Germany has ratified most international human rights treaties. Reports from independent organizations such as Amnesty International certify a high level of compliance with human rights, while still pointing out several issues, in particular police brutality and mistreatment of refugees.
Police brutality appears to be wide spread. The court system offers little to no protection or recompense to the victims. At peaceful protests police have been videotaped attacking people who are already incapacitated. This would include kicking people in the head after they are already on the ground and dragging people into custody by the hair.

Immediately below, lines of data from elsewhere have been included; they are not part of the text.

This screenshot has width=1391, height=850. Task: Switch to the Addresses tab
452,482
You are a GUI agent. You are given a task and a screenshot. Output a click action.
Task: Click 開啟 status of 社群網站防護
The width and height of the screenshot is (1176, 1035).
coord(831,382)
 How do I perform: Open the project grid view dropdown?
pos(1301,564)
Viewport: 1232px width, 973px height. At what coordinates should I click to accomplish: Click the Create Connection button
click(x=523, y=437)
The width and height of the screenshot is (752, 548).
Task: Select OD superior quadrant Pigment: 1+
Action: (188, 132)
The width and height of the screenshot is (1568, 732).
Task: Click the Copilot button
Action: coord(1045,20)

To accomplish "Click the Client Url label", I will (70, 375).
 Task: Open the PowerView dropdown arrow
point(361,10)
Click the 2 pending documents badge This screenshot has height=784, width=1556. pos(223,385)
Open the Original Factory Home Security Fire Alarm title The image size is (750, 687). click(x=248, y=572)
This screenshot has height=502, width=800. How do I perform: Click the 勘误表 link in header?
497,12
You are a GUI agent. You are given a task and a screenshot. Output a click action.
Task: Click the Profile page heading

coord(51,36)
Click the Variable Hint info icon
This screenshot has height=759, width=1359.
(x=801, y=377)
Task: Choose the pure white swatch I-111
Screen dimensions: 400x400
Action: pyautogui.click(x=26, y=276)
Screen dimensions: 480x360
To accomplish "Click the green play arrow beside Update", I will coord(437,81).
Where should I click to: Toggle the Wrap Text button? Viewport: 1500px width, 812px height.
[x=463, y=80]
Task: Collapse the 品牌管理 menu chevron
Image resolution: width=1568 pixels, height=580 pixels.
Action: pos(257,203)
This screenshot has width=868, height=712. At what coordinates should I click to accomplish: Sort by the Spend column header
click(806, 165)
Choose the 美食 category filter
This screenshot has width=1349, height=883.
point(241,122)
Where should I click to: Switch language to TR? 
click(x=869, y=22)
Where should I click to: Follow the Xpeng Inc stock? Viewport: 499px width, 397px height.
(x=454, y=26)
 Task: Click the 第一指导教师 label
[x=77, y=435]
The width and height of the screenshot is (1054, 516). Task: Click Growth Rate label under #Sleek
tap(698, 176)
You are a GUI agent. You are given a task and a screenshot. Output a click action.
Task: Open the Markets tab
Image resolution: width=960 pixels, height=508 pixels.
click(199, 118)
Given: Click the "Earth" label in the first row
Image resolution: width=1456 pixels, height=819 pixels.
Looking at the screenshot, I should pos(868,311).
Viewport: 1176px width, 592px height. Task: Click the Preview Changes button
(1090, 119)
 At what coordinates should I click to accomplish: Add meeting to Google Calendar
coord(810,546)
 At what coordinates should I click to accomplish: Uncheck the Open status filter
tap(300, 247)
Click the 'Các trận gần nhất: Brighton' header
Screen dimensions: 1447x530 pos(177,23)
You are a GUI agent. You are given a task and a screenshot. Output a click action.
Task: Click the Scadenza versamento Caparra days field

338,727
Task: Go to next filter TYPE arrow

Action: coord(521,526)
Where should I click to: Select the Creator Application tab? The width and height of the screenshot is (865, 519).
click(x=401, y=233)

The State Department has a kind view of Germany, stating that there is little in the way of human rights violations there. However, the UNHCR disagrees with Madame Clinton. Germany is a source, transit, and destination country for women, children, and men subjected to sex trafficking and forced labor. Approximately 85 percent of identified victims of sex trafficking originated in Europe, including 25 percent from within Germany, 20 percent from Romania, and 19 percent from Bulgaria. Non-European victims originated in Nigeria, other parts of Africa, Asia, and the Western Hemisphere. The majority of identified sex trafficking victims have been exploited in bars, brothels, and apartments – approximately 45 percent of identified sex trafficking victims reported that they had agreed initially to engage in prostitution. Victims of forced labor have been identified in hotels, domestic service, construction sites, meat processing plants, and restaurants. Members of ethnic minorities, such as Roma, as well as foreign unaccompanied minors who arrived in Germany, were particularly vulnerable to human trafficking.